The group also editorialized about the state of America's politics and people in their songs: adding "that's why you voted like you did" to their song "Trying Times"; comparing Obama to Martin Luther King, Jr. in "Do What the Spirits Say"; and pointing to government negligence during the Hurricane Katrina aftermath and, less explicitly, the investment practices that have taken a toll on America's financial markets in "Greed."
"We want all children to grow up without war, to be loved unconditionally ... and to know that the adults today will not completely destroy the environment," Casel said. "It's not going to help anybody if he fails," she added later, urging the audience members to get behind Obama, whether or not they voted for him.
Sweet Honey came to Dartmouth as part of the Hop's Class Divide initiative, a three-year program aimed at sparking discussion about class in the Upper Valley by engaging artists with community members.
On Wednesday, Sweet Honey joined community members in Hanover's Howe Library for a discussion based on an excerpt from David Shipler's book "The Working Poor: Invisible In America" (2004).
On Thursday, Barnwell led a singing workshop, "The Power of Song: Singing in the African-American Tradition," for community members and students in Rollins Chapel.
With Saxton, Sweet Honey's ASL interpreter, perched beside her, Barnwell said, "I will sing to you, and you will sing back to me, and we'll make it sound really good," before leading the audience of mostly community members through a series of chants and songs, including Negro spirituals, such as "Wade in the Water" and "I Want to Die Easy When I Die."
"I think of music as coalitions," Barnwell told the audience, which she asked to sit according to vocal range. "We have to suspend some of our own agenda -- the goal is always to build something greater than our individual parts."
Earlier that day, the group met for lunch with Dartmouth's all-female a cappella group, the Rockapellas, who cite Sweet Honey as the inspiration for their name and repertoire.
The Rockapellas began the lunch by singing two songs for Sweet Honey. They first sang Lauryn Hill's "To Zion," and then "Harbor Me," written by Barnwell, who attentively watched the students sing and provided feedback about their tempo and harmony afterwards.
"The pressure of wanting to be really good for them made us bring our A-game," said Julia Dewahl '09, the director of the Rockapellas. "We were extra soulful for them."
Rockapella Molly Roy '09 said that she was especially moved when Saxton encouraged the group to write their own songs.
"We write about anything we think about," Barnwell told the audience in Spaulding Auditorium.
"It made me think about writing songs more than I ever did before," Roy said.
Politics came up at the luncheon with the Rockapellas as well. Barnwell said that Obama's election has special significance for older generations.
"There are requirements that my generation has that your generation doesn't have," she said. "There's a sense that my generation wants him to own his African-Americaness. My father was born in the 1800s -- I feel only three generations separated from slavery."
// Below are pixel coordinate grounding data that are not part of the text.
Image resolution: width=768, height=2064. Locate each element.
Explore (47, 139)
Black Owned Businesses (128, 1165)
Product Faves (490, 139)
Perhaps the best story that Sweet Honey shared with the Rockapellas was about the time that the group had the chance to meet then-Senator Obama. The group prepared a gift basket for the senator and earnestly introduced themselves. When Obama got up to speak at the meeting, he said, according to Barnwell, "Sweet Honey thinks I don't know who they are," and began to sing the chorus from "Ella's song," which says "we who believe in freedom cannot rest."
At Friday night's concert, the audience members had the opportunity to sing the very same chorus, rising to their feet and singing with such vigor that Robinson had trouble quieting the audience so that Sweet Honey could finish the song.
"Dartmouth knows how to act at a Sweet Honey concert," Barnwell exclaimed.